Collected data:

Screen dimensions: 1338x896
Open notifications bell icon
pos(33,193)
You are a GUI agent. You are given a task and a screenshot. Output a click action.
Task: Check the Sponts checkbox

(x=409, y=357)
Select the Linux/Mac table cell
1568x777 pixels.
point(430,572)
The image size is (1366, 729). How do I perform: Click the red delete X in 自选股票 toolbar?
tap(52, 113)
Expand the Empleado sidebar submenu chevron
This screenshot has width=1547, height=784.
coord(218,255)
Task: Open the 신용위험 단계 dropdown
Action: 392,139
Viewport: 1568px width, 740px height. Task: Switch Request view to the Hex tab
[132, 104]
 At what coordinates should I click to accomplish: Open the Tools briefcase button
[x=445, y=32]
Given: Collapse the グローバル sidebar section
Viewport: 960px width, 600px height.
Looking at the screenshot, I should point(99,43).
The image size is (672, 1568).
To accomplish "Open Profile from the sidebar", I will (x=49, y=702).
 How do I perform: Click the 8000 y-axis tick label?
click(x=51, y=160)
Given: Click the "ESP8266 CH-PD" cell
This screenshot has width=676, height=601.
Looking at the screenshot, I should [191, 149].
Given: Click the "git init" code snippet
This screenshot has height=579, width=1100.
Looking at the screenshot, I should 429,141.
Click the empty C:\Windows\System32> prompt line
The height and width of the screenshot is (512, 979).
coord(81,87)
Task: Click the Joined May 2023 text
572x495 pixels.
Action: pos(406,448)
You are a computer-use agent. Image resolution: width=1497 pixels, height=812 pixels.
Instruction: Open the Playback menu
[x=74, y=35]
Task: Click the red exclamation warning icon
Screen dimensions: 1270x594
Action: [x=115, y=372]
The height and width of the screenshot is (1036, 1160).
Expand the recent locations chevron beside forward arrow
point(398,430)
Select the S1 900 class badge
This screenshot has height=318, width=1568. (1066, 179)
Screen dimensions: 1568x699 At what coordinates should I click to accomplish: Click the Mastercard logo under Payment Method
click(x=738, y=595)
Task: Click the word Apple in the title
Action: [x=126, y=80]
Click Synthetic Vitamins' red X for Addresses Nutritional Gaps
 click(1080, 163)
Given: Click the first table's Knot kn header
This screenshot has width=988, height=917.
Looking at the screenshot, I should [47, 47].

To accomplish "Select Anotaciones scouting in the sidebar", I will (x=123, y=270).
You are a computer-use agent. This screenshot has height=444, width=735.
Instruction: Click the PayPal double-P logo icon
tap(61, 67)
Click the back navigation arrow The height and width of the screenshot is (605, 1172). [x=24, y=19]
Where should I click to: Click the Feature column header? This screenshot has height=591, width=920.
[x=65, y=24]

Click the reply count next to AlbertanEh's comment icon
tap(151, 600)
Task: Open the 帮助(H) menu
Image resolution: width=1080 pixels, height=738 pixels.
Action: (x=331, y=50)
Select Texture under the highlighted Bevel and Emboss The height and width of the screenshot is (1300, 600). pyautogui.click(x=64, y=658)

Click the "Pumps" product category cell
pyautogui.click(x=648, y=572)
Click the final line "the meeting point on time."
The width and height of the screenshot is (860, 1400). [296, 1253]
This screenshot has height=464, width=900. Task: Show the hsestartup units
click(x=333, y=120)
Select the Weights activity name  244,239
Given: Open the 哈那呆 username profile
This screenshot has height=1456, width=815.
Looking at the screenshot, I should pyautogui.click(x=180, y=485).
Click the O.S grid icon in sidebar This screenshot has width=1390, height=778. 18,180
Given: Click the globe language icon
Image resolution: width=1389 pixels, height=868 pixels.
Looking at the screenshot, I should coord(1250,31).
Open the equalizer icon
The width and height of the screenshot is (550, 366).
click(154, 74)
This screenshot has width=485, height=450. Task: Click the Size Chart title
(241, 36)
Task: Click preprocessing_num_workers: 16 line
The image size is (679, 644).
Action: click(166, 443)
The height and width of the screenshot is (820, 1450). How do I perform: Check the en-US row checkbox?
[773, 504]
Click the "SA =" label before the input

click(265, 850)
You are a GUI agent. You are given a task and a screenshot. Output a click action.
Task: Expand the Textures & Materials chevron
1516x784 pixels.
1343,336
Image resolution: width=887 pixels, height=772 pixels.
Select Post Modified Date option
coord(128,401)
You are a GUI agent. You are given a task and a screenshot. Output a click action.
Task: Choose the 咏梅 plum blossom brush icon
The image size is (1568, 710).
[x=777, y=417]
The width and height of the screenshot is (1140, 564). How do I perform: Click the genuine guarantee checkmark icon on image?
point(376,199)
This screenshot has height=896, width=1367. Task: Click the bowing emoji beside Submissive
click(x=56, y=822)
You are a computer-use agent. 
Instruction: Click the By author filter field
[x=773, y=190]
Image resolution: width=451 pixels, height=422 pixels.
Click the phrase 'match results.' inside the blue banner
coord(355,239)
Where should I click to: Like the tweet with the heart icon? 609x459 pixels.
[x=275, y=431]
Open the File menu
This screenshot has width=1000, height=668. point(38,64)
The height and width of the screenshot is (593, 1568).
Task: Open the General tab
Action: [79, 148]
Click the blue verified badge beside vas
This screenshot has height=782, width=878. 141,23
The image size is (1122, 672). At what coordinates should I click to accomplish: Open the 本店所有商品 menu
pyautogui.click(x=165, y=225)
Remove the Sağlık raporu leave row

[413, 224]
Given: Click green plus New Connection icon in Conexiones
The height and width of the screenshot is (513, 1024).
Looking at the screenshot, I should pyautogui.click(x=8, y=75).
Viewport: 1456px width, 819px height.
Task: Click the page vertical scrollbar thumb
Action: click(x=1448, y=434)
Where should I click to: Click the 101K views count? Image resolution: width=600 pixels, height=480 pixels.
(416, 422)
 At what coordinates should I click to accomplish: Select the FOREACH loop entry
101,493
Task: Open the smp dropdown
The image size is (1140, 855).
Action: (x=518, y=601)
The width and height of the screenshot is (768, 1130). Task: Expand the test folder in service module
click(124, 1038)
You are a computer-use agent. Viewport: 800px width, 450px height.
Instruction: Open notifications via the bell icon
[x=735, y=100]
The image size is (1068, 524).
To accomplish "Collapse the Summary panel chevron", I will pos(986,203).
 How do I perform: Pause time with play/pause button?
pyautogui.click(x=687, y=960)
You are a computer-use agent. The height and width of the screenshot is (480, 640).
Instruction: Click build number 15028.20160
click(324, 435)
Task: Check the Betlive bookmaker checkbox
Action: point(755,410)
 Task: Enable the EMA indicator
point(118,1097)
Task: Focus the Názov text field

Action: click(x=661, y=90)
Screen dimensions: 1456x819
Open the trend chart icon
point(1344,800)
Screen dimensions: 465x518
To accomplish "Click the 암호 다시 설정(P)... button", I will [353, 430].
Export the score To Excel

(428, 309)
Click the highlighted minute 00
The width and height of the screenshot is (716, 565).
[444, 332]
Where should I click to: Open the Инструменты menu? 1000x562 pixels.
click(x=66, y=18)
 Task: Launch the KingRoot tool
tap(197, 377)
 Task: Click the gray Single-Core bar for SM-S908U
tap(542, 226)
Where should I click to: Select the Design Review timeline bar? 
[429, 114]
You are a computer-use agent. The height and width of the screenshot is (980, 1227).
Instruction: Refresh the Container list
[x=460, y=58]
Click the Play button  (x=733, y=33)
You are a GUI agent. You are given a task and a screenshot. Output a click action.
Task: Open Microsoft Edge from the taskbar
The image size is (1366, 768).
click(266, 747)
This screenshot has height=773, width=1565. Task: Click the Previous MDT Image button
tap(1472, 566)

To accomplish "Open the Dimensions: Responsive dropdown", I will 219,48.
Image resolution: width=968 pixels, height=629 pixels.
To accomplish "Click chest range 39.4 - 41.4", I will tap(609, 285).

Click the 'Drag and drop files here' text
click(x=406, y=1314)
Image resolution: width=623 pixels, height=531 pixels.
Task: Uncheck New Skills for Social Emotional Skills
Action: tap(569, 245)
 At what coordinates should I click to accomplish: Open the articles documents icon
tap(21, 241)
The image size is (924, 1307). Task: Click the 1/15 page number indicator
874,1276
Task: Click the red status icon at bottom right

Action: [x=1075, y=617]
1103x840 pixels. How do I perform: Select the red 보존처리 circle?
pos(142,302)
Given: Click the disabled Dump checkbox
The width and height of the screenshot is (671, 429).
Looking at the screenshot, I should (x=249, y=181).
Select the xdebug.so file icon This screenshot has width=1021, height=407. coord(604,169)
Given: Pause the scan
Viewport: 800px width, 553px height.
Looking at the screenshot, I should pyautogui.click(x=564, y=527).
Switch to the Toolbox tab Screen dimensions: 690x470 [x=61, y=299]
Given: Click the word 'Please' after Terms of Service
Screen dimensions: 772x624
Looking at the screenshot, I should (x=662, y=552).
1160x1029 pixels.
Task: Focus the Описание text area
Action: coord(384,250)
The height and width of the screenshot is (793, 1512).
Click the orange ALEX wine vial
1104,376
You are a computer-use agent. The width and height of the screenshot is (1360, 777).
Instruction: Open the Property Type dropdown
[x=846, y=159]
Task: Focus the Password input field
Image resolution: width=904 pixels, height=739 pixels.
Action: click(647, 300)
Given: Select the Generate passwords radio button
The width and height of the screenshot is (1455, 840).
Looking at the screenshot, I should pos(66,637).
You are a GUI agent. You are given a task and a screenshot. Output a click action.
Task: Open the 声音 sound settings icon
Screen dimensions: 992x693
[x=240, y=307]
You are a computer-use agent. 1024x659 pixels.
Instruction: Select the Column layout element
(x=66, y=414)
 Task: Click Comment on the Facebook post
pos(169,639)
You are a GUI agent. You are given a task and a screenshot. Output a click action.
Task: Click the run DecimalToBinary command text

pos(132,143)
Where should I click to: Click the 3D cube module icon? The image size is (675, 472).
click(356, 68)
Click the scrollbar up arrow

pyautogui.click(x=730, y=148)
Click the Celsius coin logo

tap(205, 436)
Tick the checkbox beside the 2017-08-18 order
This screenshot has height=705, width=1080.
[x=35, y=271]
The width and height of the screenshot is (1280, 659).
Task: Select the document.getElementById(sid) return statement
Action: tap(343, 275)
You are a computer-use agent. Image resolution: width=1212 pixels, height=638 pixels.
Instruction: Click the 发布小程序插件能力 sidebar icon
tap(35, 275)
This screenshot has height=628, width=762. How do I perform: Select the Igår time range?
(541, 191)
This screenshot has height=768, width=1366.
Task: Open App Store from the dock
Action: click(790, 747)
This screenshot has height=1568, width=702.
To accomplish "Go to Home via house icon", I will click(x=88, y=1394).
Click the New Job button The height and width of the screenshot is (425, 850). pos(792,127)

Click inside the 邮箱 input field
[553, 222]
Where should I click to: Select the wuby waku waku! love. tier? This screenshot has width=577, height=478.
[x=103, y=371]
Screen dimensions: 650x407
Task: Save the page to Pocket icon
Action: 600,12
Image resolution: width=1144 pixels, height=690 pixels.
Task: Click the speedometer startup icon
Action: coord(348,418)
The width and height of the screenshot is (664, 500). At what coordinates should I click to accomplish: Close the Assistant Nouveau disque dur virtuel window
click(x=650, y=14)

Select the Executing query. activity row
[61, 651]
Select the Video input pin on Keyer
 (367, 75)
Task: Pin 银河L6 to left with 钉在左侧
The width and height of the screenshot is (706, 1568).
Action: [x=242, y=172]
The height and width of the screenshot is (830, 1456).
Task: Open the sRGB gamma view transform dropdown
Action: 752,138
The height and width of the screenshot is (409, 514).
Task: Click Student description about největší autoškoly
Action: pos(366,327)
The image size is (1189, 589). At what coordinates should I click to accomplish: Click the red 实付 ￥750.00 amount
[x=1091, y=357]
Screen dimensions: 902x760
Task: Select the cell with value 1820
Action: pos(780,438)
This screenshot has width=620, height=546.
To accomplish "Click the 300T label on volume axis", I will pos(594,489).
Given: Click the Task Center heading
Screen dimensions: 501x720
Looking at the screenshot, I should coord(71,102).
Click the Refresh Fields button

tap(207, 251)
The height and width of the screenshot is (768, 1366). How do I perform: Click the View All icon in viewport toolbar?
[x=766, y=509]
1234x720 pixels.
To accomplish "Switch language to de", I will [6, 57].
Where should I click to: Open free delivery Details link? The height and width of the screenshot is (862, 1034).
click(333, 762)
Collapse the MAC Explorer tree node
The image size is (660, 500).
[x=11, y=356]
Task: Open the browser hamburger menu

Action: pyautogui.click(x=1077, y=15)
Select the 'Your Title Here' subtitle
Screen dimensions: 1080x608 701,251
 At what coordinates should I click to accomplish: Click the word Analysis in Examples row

• _INSTRUCTIONS TO FOLLOW_
Scan the data, and report each line that uses the word "Collapse".

• _RESULT OF THIS EXERCISE_
Given: Collapse the グローバル sidebar section
To accomplish "Collapse the Summary panel chevron", I will pos(986,203).
Collapse the MAC Explorer tree node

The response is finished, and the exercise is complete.